Skippy, the ostensible main character, is a hapless young man awash in a soup of depression, unknown trauma, and adolescent hormones. Skippy is a bit of a cipher, and is buffeted about mercilessly by forces larger than himself. But after his passing, he comes to mean different things to the other characters. Ruprecht is a would be scientist obsessed with M-Theory. He is searching, in his tinfoil hatted, shambolic way, for a way to break through the barriers into other dimensions. Carl is an unstable thug with a drug habit; he's a loaded gun waiting to go off. Howard is the school's history teacher, who has never quite grown up, and who desperately needs a catalyst to find his better self. Lori is a student at neighboring St. Brigid's, hovering between the dangerous Carl and the more wholesome Skippy. All of these characters are lost, and it is how their arcs connect that make this book what it is: a glorious exploration of youth, age, existential despair, and the way in which we tentatively carve out a meaning for our lives in an absurd universe.

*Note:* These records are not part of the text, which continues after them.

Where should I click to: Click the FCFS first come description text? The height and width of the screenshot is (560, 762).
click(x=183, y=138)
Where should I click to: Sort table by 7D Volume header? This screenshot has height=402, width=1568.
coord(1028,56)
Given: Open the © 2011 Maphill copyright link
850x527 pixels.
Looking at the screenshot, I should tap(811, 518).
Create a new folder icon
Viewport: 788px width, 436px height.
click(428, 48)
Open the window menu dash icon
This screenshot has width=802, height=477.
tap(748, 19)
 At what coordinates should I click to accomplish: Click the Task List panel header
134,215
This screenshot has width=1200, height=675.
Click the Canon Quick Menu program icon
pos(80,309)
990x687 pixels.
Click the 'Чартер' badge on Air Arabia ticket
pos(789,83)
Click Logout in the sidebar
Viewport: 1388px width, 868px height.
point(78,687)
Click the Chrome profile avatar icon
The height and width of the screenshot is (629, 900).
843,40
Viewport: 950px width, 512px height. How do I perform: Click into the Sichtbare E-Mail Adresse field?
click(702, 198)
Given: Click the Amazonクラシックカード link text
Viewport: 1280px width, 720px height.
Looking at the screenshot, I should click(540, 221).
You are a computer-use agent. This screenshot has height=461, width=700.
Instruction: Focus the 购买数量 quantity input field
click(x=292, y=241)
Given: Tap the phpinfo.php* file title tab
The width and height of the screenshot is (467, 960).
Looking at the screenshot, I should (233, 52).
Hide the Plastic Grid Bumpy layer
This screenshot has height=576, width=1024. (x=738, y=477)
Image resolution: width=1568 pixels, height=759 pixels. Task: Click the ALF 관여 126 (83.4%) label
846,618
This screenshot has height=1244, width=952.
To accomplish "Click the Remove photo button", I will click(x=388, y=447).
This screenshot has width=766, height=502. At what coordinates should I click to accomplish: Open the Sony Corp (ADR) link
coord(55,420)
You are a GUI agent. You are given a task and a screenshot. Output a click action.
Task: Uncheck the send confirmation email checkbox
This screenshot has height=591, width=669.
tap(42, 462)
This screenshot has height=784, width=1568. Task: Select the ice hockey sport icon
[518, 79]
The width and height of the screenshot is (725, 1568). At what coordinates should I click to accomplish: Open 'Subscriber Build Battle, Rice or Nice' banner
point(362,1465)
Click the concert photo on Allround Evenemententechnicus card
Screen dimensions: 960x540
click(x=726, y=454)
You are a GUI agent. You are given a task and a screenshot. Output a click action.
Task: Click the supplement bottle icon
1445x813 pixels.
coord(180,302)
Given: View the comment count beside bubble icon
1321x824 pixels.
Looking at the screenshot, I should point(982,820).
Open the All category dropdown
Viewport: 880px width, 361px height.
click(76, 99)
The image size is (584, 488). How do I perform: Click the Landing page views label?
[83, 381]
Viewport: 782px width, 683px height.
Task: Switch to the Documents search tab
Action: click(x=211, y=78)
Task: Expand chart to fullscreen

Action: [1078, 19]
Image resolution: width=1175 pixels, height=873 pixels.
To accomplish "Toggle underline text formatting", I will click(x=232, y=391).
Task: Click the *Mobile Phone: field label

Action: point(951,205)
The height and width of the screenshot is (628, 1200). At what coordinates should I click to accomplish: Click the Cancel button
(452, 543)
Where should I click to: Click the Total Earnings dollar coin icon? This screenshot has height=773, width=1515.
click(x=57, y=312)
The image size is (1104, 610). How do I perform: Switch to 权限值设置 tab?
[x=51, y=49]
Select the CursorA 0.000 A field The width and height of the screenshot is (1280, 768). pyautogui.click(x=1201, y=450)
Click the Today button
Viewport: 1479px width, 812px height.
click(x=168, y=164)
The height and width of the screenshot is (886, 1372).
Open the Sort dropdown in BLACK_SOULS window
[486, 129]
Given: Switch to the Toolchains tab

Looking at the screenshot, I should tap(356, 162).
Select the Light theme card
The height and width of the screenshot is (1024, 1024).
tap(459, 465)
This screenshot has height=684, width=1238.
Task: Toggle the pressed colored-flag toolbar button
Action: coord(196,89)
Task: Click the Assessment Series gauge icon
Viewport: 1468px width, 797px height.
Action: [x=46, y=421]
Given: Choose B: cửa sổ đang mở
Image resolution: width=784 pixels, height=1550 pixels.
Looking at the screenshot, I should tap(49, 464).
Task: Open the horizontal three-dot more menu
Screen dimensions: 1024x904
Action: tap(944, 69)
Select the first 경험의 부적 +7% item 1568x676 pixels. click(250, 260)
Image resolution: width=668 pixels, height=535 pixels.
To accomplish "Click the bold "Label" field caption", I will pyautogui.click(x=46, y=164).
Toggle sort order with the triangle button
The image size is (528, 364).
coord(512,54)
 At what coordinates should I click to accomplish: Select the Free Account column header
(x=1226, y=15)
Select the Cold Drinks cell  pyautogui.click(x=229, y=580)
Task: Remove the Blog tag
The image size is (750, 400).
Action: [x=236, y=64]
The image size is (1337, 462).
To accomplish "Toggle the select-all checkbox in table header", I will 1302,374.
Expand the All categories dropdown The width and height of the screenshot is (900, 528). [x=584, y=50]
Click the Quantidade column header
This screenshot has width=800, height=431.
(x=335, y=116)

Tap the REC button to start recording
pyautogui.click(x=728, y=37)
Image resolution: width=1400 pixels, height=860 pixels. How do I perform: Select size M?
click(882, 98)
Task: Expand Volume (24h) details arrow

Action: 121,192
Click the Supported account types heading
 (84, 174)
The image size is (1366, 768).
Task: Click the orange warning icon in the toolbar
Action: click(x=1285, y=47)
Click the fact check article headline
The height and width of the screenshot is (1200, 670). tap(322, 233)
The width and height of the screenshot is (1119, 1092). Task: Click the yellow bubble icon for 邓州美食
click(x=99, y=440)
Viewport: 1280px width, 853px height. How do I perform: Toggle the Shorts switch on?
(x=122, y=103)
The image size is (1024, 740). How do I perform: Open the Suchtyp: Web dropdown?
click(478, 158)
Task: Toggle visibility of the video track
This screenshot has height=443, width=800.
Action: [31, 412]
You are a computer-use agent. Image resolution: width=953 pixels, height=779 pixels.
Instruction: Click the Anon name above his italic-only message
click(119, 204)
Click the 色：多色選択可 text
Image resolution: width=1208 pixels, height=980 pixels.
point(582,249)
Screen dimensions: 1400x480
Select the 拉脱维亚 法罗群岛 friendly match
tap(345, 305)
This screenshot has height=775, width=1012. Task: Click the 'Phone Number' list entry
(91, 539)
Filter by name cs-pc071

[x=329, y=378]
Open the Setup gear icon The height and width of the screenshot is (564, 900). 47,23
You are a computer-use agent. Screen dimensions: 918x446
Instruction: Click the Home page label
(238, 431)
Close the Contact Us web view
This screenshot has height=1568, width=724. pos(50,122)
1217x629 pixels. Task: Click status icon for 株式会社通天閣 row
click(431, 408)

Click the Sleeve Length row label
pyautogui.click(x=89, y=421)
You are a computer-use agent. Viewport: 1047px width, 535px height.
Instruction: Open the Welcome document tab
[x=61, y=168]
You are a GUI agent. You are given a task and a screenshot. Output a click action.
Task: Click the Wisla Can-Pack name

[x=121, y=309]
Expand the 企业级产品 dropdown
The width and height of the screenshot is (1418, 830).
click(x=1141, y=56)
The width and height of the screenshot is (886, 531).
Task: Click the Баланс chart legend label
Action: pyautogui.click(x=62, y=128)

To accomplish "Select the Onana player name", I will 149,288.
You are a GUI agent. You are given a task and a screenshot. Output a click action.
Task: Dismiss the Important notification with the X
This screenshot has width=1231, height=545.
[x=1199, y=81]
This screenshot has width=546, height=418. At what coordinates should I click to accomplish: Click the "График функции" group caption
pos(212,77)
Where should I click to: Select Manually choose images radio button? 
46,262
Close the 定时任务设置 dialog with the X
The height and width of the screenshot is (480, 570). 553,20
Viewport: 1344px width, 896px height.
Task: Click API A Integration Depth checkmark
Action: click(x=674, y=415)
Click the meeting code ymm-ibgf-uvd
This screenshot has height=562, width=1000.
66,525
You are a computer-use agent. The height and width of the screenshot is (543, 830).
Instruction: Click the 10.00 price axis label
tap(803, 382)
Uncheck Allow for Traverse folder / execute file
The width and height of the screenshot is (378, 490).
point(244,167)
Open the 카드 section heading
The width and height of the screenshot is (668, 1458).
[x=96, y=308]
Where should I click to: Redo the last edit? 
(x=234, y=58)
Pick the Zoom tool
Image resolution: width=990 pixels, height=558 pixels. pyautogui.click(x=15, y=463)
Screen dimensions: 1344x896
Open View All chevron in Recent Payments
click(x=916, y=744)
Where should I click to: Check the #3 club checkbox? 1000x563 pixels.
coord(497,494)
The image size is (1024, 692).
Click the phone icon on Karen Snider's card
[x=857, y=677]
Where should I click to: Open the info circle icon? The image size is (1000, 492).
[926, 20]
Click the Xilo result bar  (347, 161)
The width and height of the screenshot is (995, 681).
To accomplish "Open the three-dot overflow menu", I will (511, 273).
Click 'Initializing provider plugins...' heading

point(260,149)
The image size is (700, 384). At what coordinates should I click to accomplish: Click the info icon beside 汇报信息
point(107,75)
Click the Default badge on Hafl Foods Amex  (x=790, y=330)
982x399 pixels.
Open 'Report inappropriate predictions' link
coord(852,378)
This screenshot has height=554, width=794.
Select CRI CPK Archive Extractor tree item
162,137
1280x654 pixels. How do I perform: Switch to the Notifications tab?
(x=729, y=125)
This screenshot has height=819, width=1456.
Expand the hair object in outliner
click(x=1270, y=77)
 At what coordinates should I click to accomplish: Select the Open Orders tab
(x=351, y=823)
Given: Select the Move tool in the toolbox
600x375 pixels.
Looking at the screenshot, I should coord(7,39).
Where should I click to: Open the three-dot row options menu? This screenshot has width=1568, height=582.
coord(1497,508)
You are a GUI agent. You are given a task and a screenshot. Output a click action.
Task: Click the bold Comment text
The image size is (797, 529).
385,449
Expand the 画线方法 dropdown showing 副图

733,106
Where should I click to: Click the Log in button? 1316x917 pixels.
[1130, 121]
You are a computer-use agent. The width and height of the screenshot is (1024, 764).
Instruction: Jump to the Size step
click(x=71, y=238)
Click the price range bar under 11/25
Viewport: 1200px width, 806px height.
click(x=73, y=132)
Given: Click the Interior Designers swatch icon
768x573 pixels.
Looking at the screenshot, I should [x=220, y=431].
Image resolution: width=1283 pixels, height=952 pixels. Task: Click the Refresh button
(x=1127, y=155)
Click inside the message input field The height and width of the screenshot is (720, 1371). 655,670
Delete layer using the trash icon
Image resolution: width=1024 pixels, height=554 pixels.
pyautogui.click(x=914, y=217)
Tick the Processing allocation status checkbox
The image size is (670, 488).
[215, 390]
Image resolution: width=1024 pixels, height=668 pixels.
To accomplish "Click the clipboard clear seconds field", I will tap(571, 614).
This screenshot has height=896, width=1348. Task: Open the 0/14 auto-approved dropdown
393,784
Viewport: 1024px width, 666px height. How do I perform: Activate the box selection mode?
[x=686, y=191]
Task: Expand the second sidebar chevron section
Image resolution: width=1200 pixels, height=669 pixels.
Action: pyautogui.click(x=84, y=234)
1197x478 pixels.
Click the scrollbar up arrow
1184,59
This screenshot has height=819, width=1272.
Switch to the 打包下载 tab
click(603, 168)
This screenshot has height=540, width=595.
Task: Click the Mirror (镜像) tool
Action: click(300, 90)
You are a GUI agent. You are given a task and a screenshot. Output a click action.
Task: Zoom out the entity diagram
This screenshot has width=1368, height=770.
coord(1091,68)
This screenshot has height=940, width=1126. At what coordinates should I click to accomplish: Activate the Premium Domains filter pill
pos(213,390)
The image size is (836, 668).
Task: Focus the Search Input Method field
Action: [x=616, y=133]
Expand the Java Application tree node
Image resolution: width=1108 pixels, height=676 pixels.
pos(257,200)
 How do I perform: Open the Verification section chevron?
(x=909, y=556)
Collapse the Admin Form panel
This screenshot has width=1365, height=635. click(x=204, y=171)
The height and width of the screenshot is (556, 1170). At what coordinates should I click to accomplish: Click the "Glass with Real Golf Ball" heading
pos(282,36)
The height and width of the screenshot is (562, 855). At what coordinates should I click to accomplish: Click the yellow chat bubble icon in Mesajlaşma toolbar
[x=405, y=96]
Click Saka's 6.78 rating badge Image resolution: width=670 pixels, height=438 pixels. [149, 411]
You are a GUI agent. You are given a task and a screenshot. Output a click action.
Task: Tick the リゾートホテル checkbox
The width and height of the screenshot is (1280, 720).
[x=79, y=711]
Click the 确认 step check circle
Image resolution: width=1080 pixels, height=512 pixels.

I find Murray to be a more focused disciple of Thomas Pynchon in the way he brings together sophomoric hijinks, occasional stream-of-consciousness passages, and arcane detours into science, history, and mysticism. Unlike in Pynchon's books, Murray's story reveals itself to be surprisingly linear. Plot threads are ultimately resolved in ways that will satisfy old-school novel readers, even though Murray borrows techniques from Pynchon and Joyce.

The last pages are especially thrilling, as the various characters' stories come together. This is the best book I've read in 2012 so far (May 20). Highly recommended.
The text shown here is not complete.